Dummy variables are essential for including categorical data in regression models. In this tutorial, we will guide you through the steps to create dummy variables in SPSS Statistics using a practical example.
Example Scenario
Imagine we have a dataset of employee performance scores across different departments: HR, IT, and Sales. We want to include the department variable in a regression model predicting performance scores.
Step-by-Step Guide
Follow these steps to create dummy variables in SPSS:
Step 1: Import Data
First, import your dataset into SPSS. For this example, we will use a dataset named Employee_Performance.sav.
Step 2: Identify Categorical Variable
The variable Department is our categorical variable with three categories: HR, IT, and Sales.
Step 3: Create Dummy Variables
Go to Transform > Create Dummy Variables…
In the dialog box, move the Department variable to the Variables box. SPSS will create two new dummy variables:
- Dept_IT (1 if IT, 0 otherwise)
- Dept_Sales (1 if Sales, 0 otherwise)
SPSS Output
After running the procedure, SPSS will produce the following output:
Department | Dept_IT | Dept_Sales |
---|---|---|
HR | 0 | 0 |
IT | 1 | 0 |
Sales | 0 | 1 |
Regression Analysis with Dummy Variables
Now, we will include the dummy variables in a regression model predicting Performance_Score. Go to Analyze > Regression > Linear…
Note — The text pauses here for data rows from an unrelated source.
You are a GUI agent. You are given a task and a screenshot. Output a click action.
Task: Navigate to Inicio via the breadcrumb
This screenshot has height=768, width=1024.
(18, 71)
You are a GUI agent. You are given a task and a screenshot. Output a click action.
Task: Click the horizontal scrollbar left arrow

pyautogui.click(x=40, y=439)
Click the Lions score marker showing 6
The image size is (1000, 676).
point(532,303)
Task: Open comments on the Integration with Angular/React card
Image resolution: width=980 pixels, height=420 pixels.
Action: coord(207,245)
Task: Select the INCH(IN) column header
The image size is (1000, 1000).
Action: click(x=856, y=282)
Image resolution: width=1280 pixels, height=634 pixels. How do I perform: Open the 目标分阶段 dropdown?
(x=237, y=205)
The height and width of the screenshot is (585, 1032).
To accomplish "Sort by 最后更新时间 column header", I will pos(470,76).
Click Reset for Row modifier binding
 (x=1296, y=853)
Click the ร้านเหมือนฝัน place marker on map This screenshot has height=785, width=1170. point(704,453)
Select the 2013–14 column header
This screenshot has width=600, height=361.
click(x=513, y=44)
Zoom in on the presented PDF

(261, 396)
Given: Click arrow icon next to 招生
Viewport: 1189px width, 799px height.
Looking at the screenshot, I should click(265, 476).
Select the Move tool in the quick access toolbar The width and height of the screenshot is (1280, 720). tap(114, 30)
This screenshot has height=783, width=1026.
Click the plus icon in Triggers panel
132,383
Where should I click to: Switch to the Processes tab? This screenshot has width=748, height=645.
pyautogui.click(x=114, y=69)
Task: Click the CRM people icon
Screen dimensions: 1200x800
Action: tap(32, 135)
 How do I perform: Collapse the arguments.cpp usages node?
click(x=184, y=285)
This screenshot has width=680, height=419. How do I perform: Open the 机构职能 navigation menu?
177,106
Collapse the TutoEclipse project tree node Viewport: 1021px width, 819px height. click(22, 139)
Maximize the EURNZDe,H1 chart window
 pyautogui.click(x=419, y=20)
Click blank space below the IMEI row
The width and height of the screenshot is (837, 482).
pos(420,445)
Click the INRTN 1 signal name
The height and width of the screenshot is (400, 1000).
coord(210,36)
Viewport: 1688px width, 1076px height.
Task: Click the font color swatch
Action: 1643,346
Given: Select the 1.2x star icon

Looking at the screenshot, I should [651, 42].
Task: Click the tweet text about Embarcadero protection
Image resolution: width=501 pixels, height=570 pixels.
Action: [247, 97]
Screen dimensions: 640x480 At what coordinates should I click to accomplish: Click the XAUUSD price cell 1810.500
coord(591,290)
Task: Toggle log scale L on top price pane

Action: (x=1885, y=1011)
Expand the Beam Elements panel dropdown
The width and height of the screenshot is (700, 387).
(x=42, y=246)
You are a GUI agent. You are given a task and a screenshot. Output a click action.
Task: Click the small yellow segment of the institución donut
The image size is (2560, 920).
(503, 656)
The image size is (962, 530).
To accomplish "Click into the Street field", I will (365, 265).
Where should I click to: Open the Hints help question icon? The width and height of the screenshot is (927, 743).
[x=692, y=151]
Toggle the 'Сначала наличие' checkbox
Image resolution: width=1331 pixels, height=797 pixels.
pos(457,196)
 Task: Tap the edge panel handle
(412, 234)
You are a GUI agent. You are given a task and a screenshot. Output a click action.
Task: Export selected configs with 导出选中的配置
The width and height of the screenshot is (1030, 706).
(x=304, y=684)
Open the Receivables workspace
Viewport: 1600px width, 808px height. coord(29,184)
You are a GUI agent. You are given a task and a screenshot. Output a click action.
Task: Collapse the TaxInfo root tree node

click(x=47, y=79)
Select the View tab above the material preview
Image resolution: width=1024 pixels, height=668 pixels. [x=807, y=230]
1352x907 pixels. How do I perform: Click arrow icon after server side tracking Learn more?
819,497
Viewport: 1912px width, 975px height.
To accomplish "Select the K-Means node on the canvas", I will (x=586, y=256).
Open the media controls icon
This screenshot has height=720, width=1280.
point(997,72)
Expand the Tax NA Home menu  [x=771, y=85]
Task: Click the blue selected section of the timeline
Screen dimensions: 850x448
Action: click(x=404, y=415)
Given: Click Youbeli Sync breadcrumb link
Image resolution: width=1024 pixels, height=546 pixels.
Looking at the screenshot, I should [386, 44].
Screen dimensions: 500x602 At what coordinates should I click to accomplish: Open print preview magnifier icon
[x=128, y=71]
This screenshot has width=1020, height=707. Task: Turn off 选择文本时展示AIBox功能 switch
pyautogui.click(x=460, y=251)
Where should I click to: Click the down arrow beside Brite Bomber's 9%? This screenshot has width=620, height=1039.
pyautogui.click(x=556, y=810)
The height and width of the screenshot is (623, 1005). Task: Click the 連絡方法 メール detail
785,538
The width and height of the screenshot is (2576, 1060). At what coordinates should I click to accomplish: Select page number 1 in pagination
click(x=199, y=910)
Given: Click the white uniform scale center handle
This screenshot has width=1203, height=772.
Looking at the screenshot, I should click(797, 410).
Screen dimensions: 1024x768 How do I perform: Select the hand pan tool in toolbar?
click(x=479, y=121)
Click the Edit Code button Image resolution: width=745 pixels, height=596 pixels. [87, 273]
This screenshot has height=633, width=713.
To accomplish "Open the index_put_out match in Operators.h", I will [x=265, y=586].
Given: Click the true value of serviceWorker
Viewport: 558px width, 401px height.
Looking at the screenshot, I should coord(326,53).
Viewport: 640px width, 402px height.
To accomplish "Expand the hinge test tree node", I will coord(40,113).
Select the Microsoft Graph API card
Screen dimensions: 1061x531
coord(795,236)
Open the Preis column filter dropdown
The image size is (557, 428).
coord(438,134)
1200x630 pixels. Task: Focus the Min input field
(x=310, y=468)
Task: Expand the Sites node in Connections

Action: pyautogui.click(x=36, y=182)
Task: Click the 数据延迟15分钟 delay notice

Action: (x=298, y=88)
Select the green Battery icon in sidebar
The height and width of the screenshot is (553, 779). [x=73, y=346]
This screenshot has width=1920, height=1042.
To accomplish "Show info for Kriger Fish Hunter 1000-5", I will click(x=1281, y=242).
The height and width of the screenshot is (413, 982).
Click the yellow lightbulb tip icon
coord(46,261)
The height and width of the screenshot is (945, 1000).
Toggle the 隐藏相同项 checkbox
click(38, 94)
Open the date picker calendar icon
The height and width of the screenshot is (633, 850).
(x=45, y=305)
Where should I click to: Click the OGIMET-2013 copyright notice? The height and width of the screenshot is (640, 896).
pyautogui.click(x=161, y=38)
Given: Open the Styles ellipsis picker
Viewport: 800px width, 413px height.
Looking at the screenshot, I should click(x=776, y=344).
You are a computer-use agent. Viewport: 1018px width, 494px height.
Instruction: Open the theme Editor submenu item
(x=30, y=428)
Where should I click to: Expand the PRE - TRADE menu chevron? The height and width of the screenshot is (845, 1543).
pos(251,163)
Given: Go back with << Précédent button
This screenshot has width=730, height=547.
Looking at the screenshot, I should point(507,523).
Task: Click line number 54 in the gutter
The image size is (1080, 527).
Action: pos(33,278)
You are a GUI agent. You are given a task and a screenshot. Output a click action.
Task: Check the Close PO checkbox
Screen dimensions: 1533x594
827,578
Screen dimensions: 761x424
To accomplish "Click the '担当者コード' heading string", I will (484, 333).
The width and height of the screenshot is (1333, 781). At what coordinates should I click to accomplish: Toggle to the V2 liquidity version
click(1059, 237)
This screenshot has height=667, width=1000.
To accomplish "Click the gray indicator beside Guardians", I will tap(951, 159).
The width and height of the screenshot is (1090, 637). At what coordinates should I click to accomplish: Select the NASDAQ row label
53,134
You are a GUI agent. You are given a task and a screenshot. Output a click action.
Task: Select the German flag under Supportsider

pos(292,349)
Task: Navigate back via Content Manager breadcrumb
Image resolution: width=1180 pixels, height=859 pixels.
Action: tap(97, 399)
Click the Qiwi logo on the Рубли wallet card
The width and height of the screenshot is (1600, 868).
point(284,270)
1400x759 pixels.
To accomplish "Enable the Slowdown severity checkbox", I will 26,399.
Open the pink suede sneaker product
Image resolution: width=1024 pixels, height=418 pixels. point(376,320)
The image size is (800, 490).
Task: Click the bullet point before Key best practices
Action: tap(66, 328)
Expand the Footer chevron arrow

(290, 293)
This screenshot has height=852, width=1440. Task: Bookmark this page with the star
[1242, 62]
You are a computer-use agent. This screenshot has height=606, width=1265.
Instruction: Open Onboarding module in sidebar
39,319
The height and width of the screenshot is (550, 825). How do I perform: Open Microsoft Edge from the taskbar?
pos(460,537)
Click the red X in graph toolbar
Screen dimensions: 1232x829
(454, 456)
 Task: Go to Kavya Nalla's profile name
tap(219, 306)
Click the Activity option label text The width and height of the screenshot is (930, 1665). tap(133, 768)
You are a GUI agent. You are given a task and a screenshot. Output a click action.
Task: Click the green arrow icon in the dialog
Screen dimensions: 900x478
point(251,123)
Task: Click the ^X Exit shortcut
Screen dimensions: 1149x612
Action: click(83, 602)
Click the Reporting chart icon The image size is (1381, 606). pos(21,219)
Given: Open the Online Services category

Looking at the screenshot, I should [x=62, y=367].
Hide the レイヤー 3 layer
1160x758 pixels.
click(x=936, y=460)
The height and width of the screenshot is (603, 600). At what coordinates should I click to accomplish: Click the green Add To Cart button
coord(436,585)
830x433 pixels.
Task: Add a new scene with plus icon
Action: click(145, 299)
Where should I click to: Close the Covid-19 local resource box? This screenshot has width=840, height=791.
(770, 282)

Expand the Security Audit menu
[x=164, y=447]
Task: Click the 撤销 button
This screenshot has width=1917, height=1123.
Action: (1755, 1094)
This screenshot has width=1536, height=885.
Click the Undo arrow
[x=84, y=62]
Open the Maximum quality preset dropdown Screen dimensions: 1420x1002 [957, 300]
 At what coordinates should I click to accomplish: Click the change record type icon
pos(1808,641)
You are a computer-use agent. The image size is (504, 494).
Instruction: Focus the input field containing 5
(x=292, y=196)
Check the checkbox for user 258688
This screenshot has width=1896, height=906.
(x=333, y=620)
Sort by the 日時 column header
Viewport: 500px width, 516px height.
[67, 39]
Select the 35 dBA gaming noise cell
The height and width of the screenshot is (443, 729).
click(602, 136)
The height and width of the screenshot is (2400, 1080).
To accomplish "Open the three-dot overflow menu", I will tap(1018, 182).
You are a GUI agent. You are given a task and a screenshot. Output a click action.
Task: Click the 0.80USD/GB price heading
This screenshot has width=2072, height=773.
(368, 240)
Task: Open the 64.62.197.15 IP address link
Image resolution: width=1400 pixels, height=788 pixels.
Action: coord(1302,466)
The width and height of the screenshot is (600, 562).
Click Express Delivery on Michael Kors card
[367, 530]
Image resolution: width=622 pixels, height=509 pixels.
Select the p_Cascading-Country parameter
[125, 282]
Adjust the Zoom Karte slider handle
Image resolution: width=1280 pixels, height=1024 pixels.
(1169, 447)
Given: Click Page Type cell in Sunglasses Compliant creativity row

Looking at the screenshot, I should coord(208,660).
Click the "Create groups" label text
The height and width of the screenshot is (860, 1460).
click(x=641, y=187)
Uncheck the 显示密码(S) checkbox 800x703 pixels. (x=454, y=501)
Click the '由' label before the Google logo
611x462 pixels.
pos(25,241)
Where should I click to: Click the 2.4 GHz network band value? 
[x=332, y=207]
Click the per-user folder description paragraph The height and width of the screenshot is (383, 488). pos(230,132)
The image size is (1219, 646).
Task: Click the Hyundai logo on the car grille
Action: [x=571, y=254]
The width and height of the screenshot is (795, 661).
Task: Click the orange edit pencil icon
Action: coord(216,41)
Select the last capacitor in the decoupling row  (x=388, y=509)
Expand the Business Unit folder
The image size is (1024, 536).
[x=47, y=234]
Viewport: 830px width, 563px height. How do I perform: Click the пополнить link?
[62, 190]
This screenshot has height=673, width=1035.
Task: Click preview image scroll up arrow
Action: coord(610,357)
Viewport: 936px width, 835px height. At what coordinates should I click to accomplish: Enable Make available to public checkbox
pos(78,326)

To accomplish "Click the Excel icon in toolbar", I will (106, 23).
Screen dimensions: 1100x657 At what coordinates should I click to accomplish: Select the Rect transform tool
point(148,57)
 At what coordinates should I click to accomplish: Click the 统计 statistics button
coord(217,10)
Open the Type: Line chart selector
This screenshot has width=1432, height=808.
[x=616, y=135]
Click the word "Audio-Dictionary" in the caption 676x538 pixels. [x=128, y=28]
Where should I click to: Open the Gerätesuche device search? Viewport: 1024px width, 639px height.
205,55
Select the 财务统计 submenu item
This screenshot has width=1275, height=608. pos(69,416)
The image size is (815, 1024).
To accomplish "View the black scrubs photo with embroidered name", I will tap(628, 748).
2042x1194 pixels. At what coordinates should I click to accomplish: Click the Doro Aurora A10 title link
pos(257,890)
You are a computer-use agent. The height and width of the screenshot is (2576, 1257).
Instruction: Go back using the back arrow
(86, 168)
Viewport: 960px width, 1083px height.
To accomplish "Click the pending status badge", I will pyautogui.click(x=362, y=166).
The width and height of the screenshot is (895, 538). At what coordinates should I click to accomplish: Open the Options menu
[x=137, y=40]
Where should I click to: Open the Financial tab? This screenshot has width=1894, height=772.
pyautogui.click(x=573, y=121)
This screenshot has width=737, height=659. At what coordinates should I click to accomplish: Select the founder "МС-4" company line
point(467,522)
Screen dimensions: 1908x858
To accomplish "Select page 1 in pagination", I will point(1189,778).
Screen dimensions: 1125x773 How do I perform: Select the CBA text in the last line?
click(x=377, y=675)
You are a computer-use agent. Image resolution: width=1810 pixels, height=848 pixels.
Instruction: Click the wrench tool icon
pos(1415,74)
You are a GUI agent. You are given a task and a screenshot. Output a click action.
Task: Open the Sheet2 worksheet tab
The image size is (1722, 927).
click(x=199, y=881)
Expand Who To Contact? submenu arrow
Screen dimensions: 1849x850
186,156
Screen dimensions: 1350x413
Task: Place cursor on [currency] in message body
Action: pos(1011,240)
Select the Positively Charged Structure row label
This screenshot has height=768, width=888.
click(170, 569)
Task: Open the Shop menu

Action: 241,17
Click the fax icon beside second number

Move Performance_Score to the Dependent box, and Dept_IT and Dept_Sales to the Independent(s) box. Click OK to run the analysis.
SPSS Regression Output
Model Summary | R | R Square | Adjusted R Square | Std. Error of the Estimate |
---|---|---|---|---|
1 | 0.874 | 0.764 | 0.706 | 2.86 |
ANOVA | Sum of Squares | df | Mean Square | F | Sig. |
---|---|---|---|---|---|
Regression | 234.25 | 2 | 117.12 | 10.12 | 0.002 |
Residual | 57.25 | 7 | 8.18 | ||
Total | 291.50 | 9 |
Coefficients | Unstandardized B | Std. Error | Standardized Beta | t | Sig. |
---|---|---|---|---|---|
Constant | 80.5 | 2.10 | 38.33 | 0.000 | |
IT | 8.75 | 3.12 | 0.601 | 2.80 | 0.025 |
Sales | 6.25 | 2.98 | 0.455 | 2.10 | 0.051 |
Interpretation of Results in APA Style
The regression model was statistically significant, F(2, 7) = 10.12, p = .002, indicating that the model explains a significant portion of the variance in performance scores. The dummy variable for the IT department was significant (B = 8.75, p = .025), suggesting that IT employees scored 8.75 points higher on average than HR employees. The dummy variable for the Sales department approached significance (B = 6.25, p = .051).